For some time, I’ve wondered about how to find the start and end of sentences, but couldn’t ever devise an approach that worked. Then, recently, inspired by my friend Josh’s comment during a course we were taking on XQuery (“Could we use XQuery to pull out all topic sentences in a manuscript to help ensure the narrative flows logically and smoothly?”), I decided to return to the challenge. After some research I found a hint in this post on stackoverflow, which unlocked a core insight: if you look at the individual words in the text, one at a time and in order, you can look for signs of a sentence break, and then apply logic against surrounding words and account for known exceptions to the rule, such as abbreviations or stock phrases. Proceeding this way through a text, you can isolate each sentence.
So, should you ever have the need for splitting text into sentences—perhaps for looking at all topic sentences in a chapter, or for counting sentences in a paragraph—check out https://gist.github.com/joewiz/5889711. It’s a pair of XQuery functions for analyzing a chunk of text and identifying the sentences within. It’s a naive approach (see my notes at the top of that page), but it does a pretty good job with newspaper articles and other edited English prose.

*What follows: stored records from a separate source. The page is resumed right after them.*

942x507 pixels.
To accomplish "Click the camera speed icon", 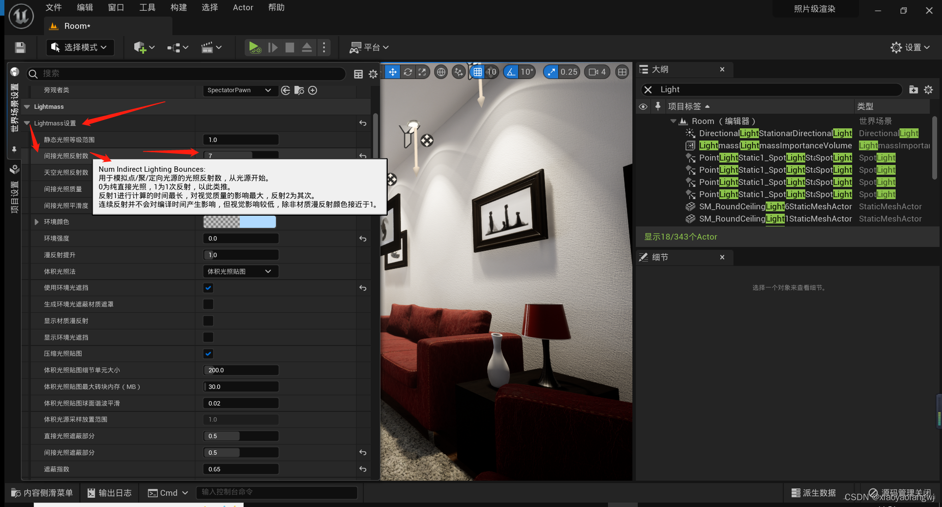I will click(593, 72).
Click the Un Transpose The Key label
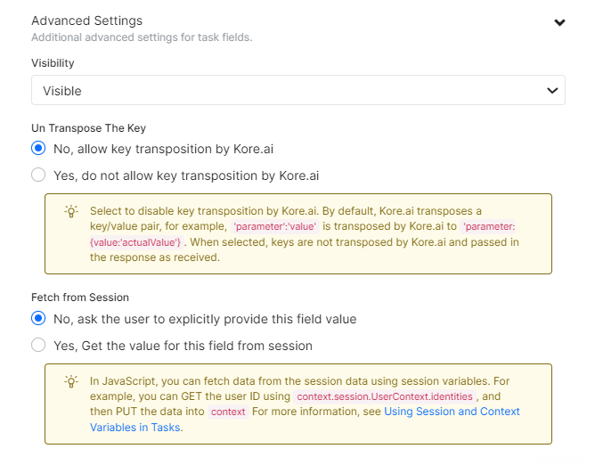Viewport: 595px width, 465px height. pyautogui.click(x=88, y=128)
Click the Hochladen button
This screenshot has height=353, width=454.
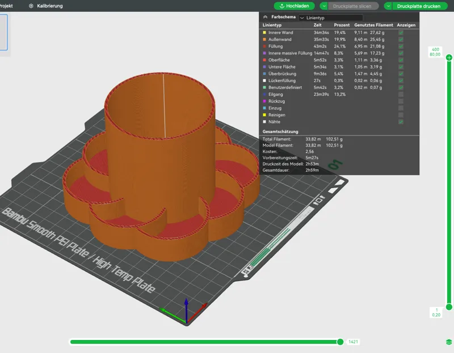[x=294, y=6]
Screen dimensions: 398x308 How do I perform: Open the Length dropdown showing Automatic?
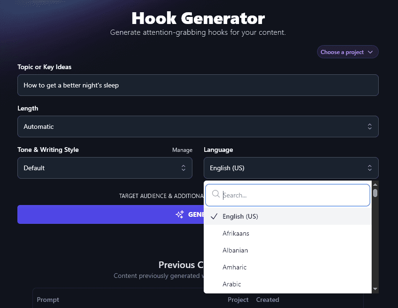(198, 126)
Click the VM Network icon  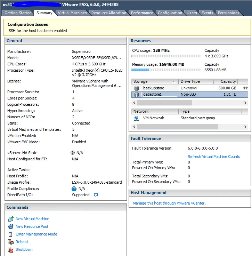click(136, 118)
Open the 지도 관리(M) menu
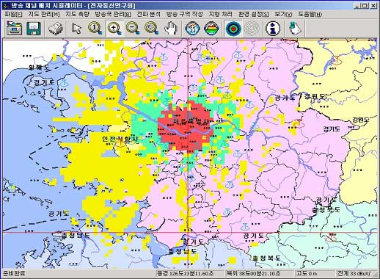380x279 pixels. tap(44, 14)
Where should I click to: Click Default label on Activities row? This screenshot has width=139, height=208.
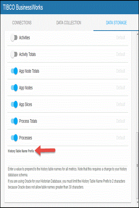click(120, 38)
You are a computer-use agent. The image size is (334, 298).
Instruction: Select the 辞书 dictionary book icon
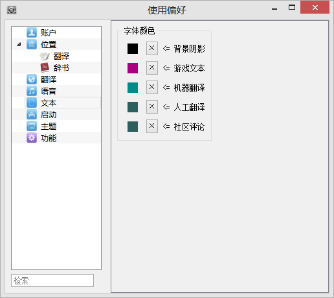point(45,68)
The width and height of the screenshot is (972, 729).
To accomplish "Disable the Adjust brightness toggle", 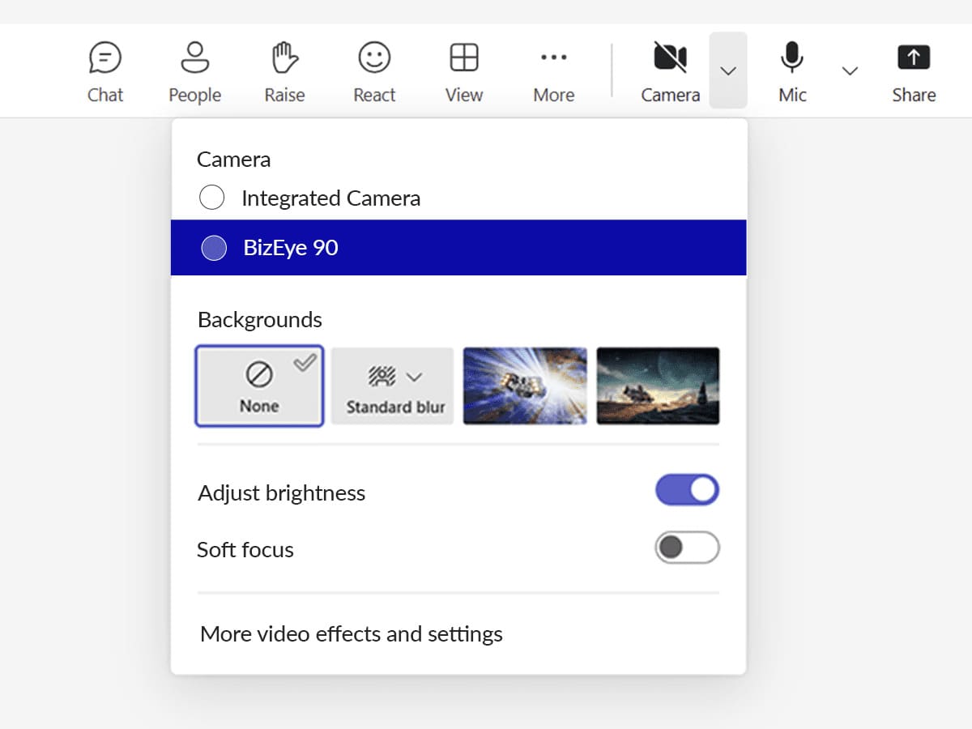I will coord(687,490).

It takes text like this paragraph (from FRUS):
154613. You should arrange to deliver following note to North Vietnamese Embassy. If in your opinion it can be done without creating an issue, we would prefer that you ask North Vietnamese Charge to come to your Embassy to receive note. “The U.S. Government agrees with the statement of the Government of the DRV, in its note of April 27, that it is necessary for Hanoi and Washington to engage in conversations promptly. The U.S. Government notes that the DRV has now agreed that representatives of the two countries should hold private discussions for the sole purpose of agreeing on a location and date. The U.S. Government notes that the DRV did not respond to its suggestion of April 23 that we meet for this limited purpose in a ‘capital not previously considered by either side.’ The U.S. Government suggested the DRV might wish to indicate three appropriate locations suitable for this limited purpose. The U.S. Government does not consider that the suggestion of Warsaw is responsive or acceptable. The U.S. Government is prepared for these limited discussions on April 30 or several days thereafter. The U.S. Government would welcome the prompt response of the DRV to this suggestion.”
and returns this:
- 154613.
- You should arrange to deliver following note to North Vietnamese Embassy.
- If in your opinion it can be done without creating an issue, we would prefer that you ask North Vietnamese Charge to come to your Embassy to receive note.
- “The U.S. Government agrees with the statement of the Government of the DRV, in its note of April 27, that it is necessary for Hanoi and Washington to engage in conversations promptly.
- The U.S. Government notes that the DRV has now agreed that representatives of the two countries should hold private discussions for the sole purpose of agreeing on a location and date.
- The U.S. Government notes that the DRV did not respond to its suggestion of April 23 that we meet for this limited purpose in a ‘capital not previously considered by either side.’
- The U.S. Government suggested the DRV might wish to indicate three appropriate locations suitable for this limited purpose.
- The U.S. Government does not consider that the suggestion of Warsaw is responsive or acceptable.
- The U.S. Government is prepared for these limited discussions on April 30 or several days thereafter.
- The U.S. Government would welcome the prompt response of the DRV to this suggestion.”
I chose this text because of the many capitalized words and abbreviations throughout and the variations in punctuation. I also tested against several New York Times and Boston Globe articles, a tricky portion from Moby Dick that threw off some other utilities, and some made up sentences with edge cases.
If you want to give it a try with your own text, you can copy the entire gist and paste it into eXide, the XQuery sandbox for eXist-db; click “Run” to see the results. (Should work with any XQuery implementation though.)
Thanks for the inspiration, Josh! And thanks to Christine Schwartz for reminding me that GitHub gists are a great place to throw things up—things that may not deserve a full blown repository of their own. But, since gists are repositories under the hood, pull requests are welcome. There’s surely room for improvement in this code.